───── DATASET ROWS

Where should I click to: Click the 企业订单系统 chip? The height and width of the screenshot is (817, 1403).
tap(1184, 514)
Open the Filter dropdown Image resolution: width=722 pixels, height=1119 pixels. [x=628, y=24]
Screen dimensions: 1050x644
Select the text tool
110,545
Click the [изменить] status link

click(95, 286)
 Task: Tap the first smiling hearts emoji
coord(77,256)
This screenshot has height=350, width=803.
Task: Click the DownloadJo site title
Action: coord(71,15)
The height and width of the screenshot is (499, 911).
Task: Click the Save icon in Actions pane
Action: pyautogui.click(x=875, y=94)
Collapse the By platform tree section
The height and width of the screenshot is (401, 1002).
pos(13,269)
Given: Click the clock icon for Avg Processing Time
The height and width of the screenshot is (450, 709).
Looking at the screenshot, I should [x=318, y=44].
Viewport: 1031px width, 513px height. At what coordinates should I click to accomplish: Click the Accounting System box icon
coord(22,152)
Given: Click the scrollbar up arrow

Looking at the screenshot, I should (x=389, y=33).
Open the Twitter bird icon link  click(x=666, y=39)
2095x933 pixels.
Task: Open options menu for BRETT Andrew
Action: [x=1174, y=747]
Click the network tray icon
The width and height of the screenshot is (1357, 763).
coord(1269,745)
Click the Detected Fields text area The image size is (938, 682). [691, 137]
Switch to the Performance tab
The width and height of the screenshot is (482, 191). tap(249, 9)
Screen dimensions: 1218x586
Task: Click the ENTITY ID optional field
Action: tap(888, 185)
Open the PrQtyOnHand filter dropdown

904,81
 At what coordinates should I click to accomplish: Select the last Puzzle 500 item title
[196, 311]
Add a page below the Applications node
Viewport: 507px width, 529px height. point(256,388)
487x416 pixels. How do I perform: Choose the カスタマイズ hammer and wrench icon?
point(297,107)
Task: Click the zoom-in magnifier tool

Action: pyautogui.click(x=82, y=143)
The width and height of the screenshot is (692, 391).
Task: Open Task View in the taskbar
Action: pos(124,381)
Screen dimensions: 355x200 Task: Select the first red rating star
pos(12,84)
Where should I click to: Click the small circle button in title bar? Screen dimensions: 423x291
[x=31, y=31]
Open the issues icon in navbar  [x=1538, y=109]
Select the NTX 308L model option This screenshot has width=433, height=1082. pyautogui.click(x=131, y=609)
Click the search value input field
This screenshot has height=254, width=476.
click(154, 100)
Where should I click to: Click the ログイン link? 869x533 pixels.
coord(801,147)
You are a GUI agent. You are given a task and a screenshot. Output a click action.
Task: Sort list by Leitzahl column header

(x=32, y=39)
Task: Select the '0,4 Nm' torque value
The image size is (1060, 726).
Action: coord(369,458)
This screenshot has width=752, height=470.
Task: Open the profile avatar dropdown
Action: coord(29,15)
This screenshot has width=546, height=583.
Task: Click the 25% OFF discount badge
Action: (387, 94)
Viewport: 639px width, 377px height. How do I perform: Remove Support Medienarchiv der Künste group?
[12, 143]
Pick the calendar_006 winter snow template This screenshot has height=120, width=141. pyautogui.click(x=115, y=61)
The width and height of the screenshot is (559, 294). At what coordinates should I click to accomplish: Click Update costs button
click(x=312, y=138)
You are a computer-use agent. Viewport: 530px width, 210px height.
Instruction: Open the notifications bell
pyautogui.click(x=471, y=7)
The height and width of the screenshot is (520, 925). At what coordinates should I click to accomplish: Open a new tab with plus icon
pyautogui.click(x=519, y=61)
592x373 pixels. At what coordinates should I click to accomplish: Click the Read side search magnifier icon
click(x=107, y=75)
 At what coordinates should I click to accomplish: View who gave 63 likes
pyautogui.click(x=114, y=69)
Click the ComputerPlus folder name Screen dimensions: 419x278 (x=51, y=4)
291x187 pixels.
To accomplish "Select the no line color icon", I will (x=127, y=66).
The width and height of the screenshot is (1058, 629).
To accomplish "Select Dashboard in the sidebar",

──────────

Please pull out each line in the items above that contains the string "title". Case counts, so match capitals and lowercase letters precisely.

■ EXERCISE ANSWER ■
Task: Click the DownloadJo site title
 At what coordinates should I click to accomplish: Select the last Puzzle 500 item title
Where should I click to: Click the small circle button in title bar? Screen dimensions: 423x291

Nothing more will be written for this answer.